LONDON/ABU DHABI: Iraq’s trade minister said Tuesday the country does not import wheat from neighboring Syria as the produce was not high enough quality, describing sales efforts by Damascus as a political move to “make some problems” for Baghdad.
Earlier Tuesday, a source with Syria’s state cereal body, the General Establishment for Processing and Trade (Hoboob), said it had sold 200,000 tons of wheat to neighboring Iraq in a tender.
War and drought have cut Syria’s wheat crop forecast to between 1 million and 1.7 million tons, agricultural experts and traders say.
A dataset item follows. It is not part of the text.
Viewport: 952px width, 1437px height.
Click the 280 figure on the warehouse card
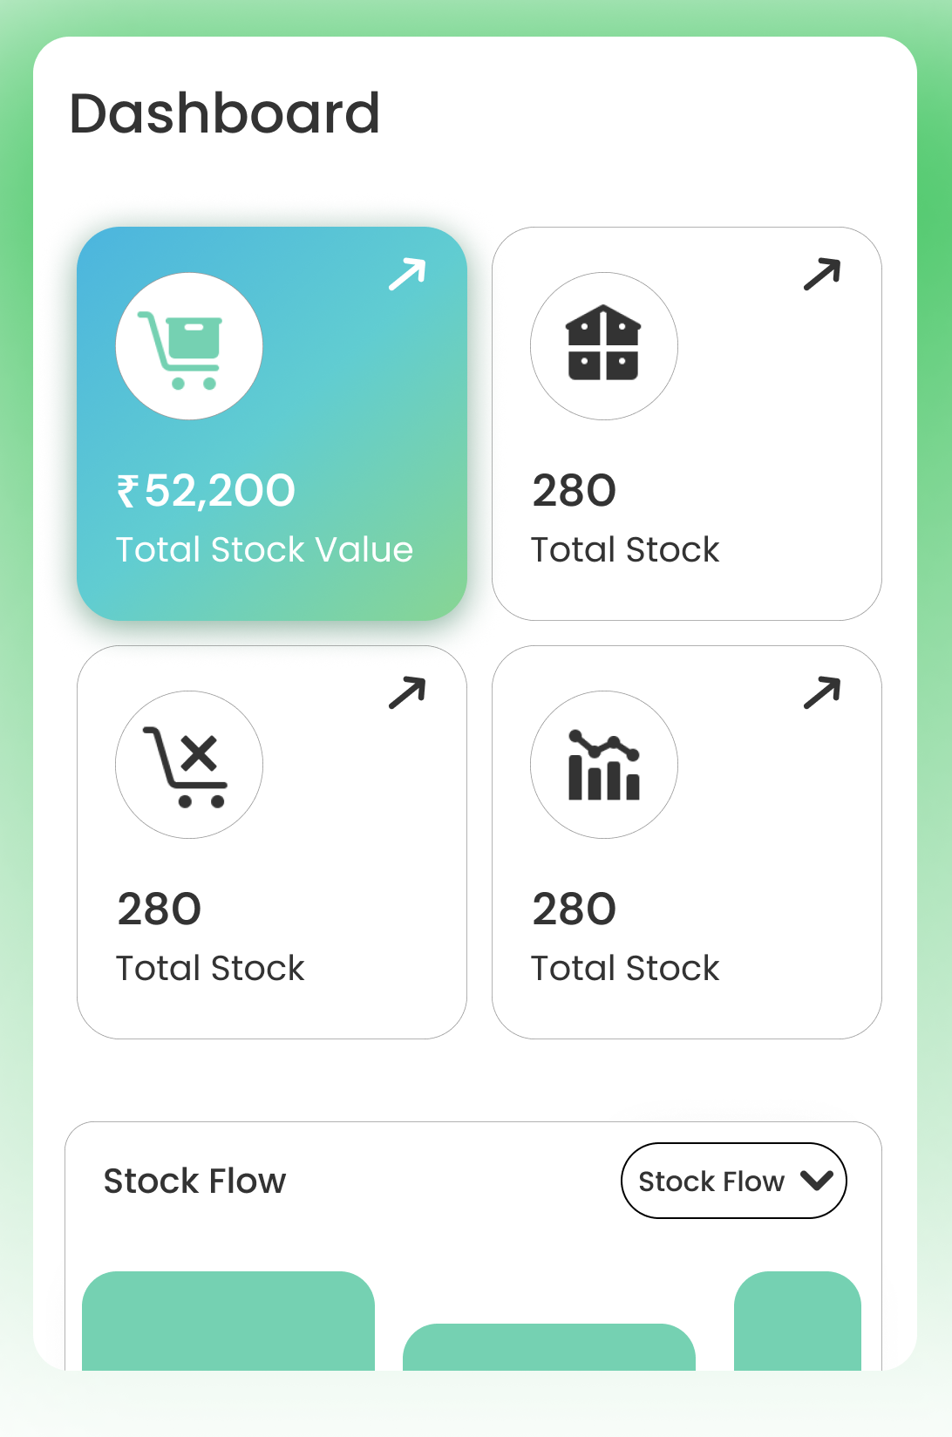[x=575, y=490]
Before the conflict, Syria typically produced around 3.5 million tons a year.
Iraq’s Trade Minister Khairullah Hasan Babakir said Iraq required a gluten content of above 28 percent, which was higher than Syria’s wheat content. “We cannot receive from Syria,” he said on the sidelines of a grains conference in London.
“This is only a political issue: They want to make some problems for Iraq,” he told Reuters.
The Hoboob source could not be reached for further comment.
Syria launched a tender for a second time last month to sell wheat to Iraq from its eastern province of Hassakeh. It is selling Syrian wheat from its 2013 crop.
Babakir said it imported high quality wheat especially from Australia, Canada and the United States.
Babakir said that Iraq expected wheat production to rise to 4.2 million tons in 2014, reflecting government support for farmers, adding that it expected to export about 1 million tons.
“The quality of the Syrian grain is the same [as] Iraq,” Babakir said.
“We have 1 million metric tons for export so why am I receiving from Syria?”
“The quality which we need is not present in the neighboring countries,” Babakir added.
Traders have said it may be easier for Syria to sell its wheat from Hassakeh to Iraq rather than transport it back to Damascus.
The Hoboob source said the wheat was sold at 206 euros per ton, free on truck, adding that it had sold 100,000 tons of soft wheat and 100,000 of durum wheat.